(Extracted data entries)
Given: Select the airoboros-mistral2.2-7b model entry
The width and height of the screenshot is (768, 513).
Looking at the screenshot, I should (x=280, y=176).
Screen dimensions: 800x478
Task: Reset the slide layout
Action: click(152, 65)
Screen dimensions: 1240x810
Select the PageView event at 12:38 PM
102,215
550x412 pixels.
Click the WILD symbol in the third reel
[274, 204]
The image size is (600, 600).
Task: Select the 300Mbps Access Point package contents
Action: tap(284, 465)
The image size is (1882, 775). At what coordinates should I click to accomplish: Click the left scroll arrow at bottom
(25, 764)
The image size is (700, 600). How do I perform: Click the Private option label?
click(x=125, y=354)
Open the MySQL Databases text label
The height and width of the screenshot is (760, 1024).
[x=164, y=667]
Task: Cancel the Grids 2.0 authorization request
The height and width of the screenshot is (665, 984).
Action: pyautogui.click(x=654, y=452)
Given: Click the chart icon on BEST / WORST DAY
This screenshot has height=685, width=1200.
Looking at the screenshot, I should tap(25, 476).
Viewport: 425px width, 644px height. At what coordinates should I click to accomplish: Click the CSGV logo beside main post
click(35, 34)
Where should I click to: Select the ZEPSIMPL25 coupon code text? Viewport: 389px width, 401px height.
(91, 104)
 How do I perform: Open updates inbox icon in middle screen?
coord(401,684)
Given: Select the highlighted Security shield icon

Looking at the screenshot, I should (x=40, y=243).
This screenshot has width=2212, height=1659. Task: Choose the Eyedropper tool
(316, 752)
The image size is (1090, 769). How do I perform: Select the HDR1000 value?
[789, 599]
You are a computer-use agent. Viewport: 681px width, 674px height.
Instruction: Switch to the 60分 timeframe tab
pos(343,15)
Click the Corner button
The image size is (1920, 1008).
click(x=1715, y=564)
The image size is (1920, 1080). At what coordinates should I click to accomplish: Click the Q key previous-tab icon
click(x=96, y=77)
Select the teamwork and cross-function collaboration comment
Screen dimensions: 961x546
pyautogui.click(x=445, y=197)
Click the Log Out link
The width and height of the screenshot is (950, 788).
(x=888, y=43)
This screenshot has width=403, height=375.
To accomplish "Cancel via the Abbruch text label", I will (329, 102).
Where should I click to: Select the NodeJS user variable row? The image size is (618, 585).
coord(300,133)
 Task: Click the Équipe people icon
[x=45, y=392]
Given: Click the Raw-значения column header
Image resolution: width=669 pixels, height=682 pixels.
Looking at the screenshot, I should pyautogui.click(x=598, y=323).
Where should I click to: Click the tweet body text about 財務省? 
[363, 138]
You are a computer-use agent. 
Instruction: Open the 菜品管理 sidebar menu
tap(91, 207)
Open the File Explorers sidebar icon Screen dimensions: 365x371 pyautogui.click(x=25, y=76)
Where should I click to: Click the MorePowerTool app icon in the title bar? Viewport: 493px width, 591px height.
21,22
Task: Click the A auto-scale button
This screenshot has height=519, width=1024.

Work order. Check every line above for the word "agent" and copy those that have it.

Output of the exercise.
You are a computer-use agent. Viewport: 681px width, 674px height.
You are a computer-use agent. 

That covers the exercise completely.